Melissa Garff Ballard is an American politician and music educator who has been serving as a member of the Utah House of Representatives for the 20th district since January 1, 2019.

==Early life and education==
Melissa Garff Ballard was born and raised in Davis County, Utah, the daughter of politician, businessman, and religious leader Robert H. Garff. During her youth, Ballard lived in England for three years while her father was president of the England Coventry Mission for the Church of Jesus Christ of Latter-day Saints (LDS Church). Later, she attended the University of Utah, where she graduated with a bachelor's degree in Piano Performance and a Master of Music in Piano Performance and Accompanying.

== Career ==
Ballard was the Founding Chair of the University of Utah School of Music Advisory Board and Camarata Awards. She managed a professional piano studio for more than 23 years. She is a certified MTNA and released an album in 2020 with Centaur Records, collaborating with violinist David Park. Their album received the 2020 National Critic’s Choice Award from the American Record Guide. They performed in New York City's Carnegie Hall on October 13, 2023.

She served on the advisory board for Salt Lake CAP Head Start for six years.

==Political career==
Ballard was elected to the Utah House of Representatives in November 2018, after winning the Republican party nomination for the seat in a three-way race in June 2018. She was elected to the Utah House in November, after defeating Democrat Ryan L. Jones with 65% of the vote.

In 2019, Ballard sponsored a bill which would reform the Utah State Board of Education by (1) reducing the number of board members from 15 to 9; (2) having board members appointed by the governor and ratified by the senate, and eliminating popular elections to the board; (3) setting a two-term limit for board members; (4) reconstituting the board so it had one representative from each of Utah's congressional districts, one representative from charter schools, and four at-large representatives, instead of each board member representing a geographical district. The Education Committee voted against the bill 12–3.

In 2021, Ballard sponsored HB 223, Alternative Fuel Incentives Amendments, to create new tax credits for hydrogen vehicles in Utah. The bill passed the legislature and was signed by Governor Spencer J. Cox.

In the 2022 legislative session, Ballard was a member of the House Education and the House Transportation committees, and was House Vice Chair of the Higher Education Appropriations Subcommittee.

Her legislative service also includes being Chair of the Higher Education Appropriations, along with membership on the Public Education Standing, Transportation Standing, Criminal Justice and Law Enforcement Standing, Business and Labor Standing, and the Economic and Workforce Development Standing committees. She serves as Chair of the Education and Mental Health Commission, the Behavioral Crisis Response Commission, Chair of the Corrections and Higher Education Council, and Chair of the Utah Marriage Commission. She also serves on the Utah Education Commission, and the Western Interstate Commission for Higher Education.
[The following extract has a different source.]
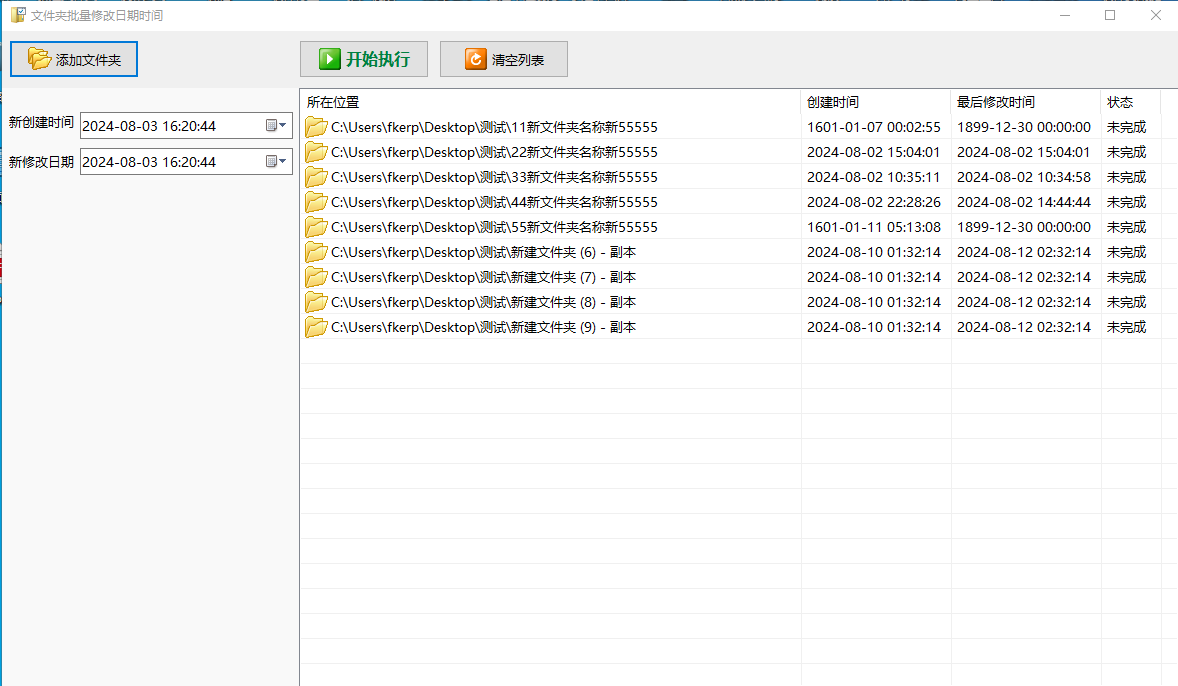1178x686 pixels.
Task: Click the 最后修改时间 column header
Action: tap(1025, 102)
She has worked to improve government efficiencies, prison reform, conservative energy policy.

== Personal life ==
Ballard lives in North Salt Lake, Utah. She is a member of the LDS Church and served with her husband, Craig Ballard, when he was president of the Oregon Portland Mission from 2014 to 2017. Her husband is the son of M. Russell Ballard, the former acting president of the LDS Church's Quorum of the Twelve Apostles. Ballard and her husband are the parents of six children.

Ballard's father, Robert Garff, died on March 29, 2020, of COVID-19.